Из книги Кирилла Медведева “Вторжение”
В феврале—марте прошлого, 2002 года по инициативе неутомимого Вячеслава Курицына в Интернете был проведен этакий социологический опрос:
100 литературных деятелей попросили назвать 10 лучших современных поэтов. Результат, опубликованный в “Русском журнале”, был весьма любопытен. Конечно, судить по нему о состоянии поэзии нельзя, конечно, речь идет о мнениях литераторов приблизительно одного круга, ну и так далее, и так далее, но кое-какие выводы очевидны. Оставив в стороне дикие, на мой взгляд, заявления об отсутствии хороших поэтов вообще и ничтожном состоянии поэзии в целом, остановим внимание на том, что у нас, оказывается, нет общепризнанного поэта-лидера. Нет такого поэта, кто нравился бы большинству или кого большинство признало бы фигурой, так сказать, национального масштаба. Возглавляющие список Сергей Гандлевский, Тимур Кибиров и Лев Лосев получили около трети голосов каждый; остальные и того меньше. Нет, оказывается, критериев оценок, общих для всех, нет единой шкалы ценностей: для одних, как и десять лет назад, актуально творчество концептуалистов, для других вечны и незыблемы основы классического стихосложения, третьи устремлены помыслами к новейшему радикализму или к рок-сцене. В принципе, это нормально, вкусы и взгляды у всех разные, но анализ сложившейся ситуации несколько затруднителен. Ну, в самом деле, как можно рассматривать в одном поле Александра Кушнера, Льва Рубинштейна и Земфиру Рамазанову? Никак не получается. Если кони — люди — птицы — рыбы смешались, то взгляд скользит и внимание рассеивается. Приходится вычленять наиболее важные фрагменты картины — часто вопреки собственной убежденности в том, что отдельный автор со своей индивидуальной поэтикой важнее любых тенденций. Поэтому остановлюсь я на трех книгах трех авторов, благо, все они принадлежат к тем, что произвели на меня наиболее сильное впечатление за последние два-три года.

ЗАДАНИЕ –
Изложите фрагмент об опросе о лучших современных поэтах в двух предложениях. Приведенные далее данные взяты из другого источника.

ИСХОДНЫЕ ДАННЫЕ –
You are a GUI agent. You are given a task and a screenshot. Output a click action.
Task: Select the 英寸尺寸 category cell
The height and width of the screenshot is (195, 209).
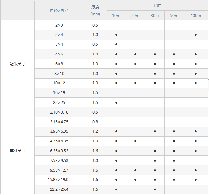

ОТВЕТ –
В феврале—марте 2002 года по инициативе Вячеслава Курицына в Интернете 100 литературных деятелей попросили назвать 10 лучших современных поэтов, и опрос показал, что общепризнанного поэта-лидера нет: возглавившие список Сергей Гандлевский, Тимур Кибиров и Лев Лосев получили лишь около трети голосов каждый. Поскольку нет ни общих для всех критериев оценки, ни единой шкалы ценностей, анализ ситуации затруднен, и поэтому далее рассматриваются три книги трех авторов, произведшие наиболее сильное впечатление за последние два-три года.